Transcribe all of the records, leaving out any pictures.

• _INPUT RECORDS_
· · · · · · ·

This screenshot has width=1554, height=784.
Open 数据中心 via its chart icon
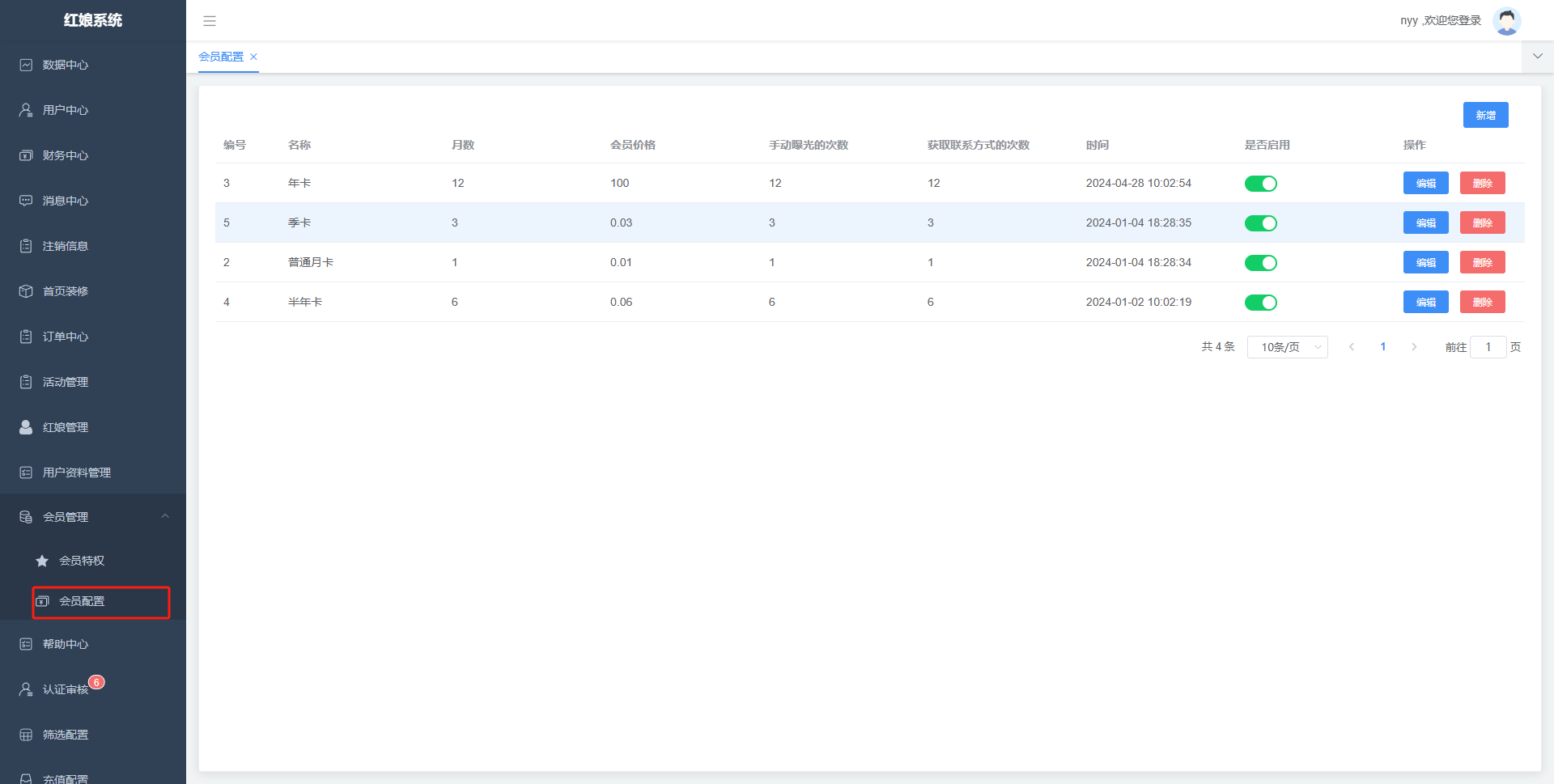(x=26, y=65)
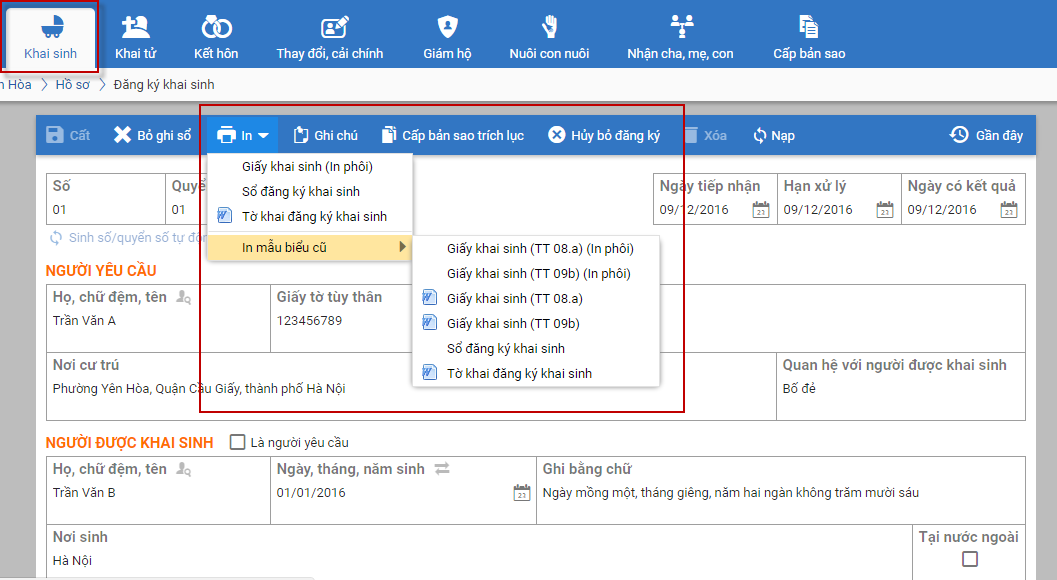1057x580 pixels.
Task: Select Giấy khai sinh (In phôi) menu item
Action: (307, 166)
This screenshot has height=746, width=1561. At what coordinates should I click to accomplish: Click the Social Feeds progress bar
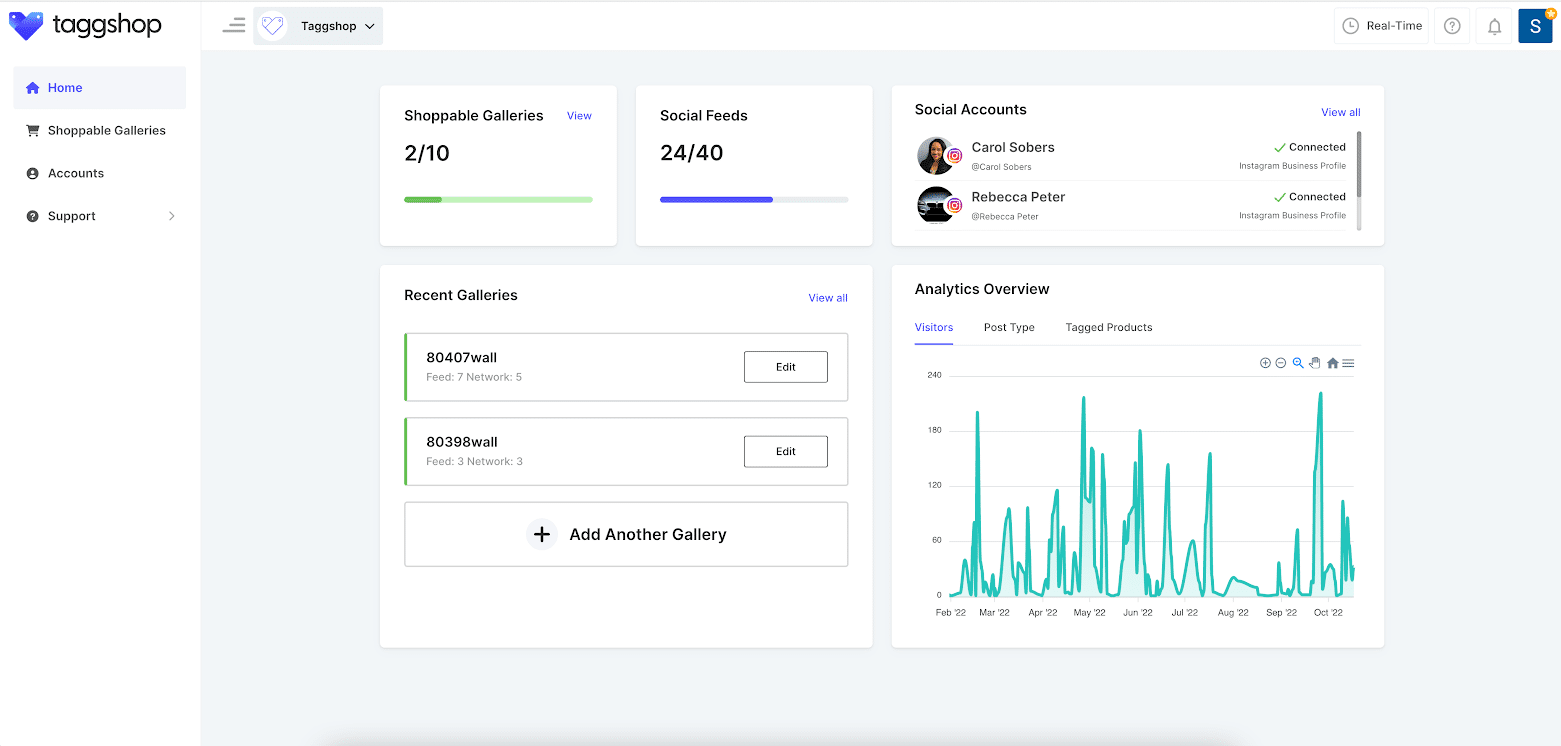pos(754,200)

· · · · · · ·

• _SOLVED PROBLEM_
This screenshot has width=1554, height=784.
Open 数据中心 via its chart icon
(x=26, y=65)
1057x580 pixels.
Task: Select Giấy khai sinh (In phôi) menu item
Action: (307, 166)
This screenshot has height=746, width=1561. At what coordinates should I click to accomplish: Click the Social Feeds progress bar
pos(754,200)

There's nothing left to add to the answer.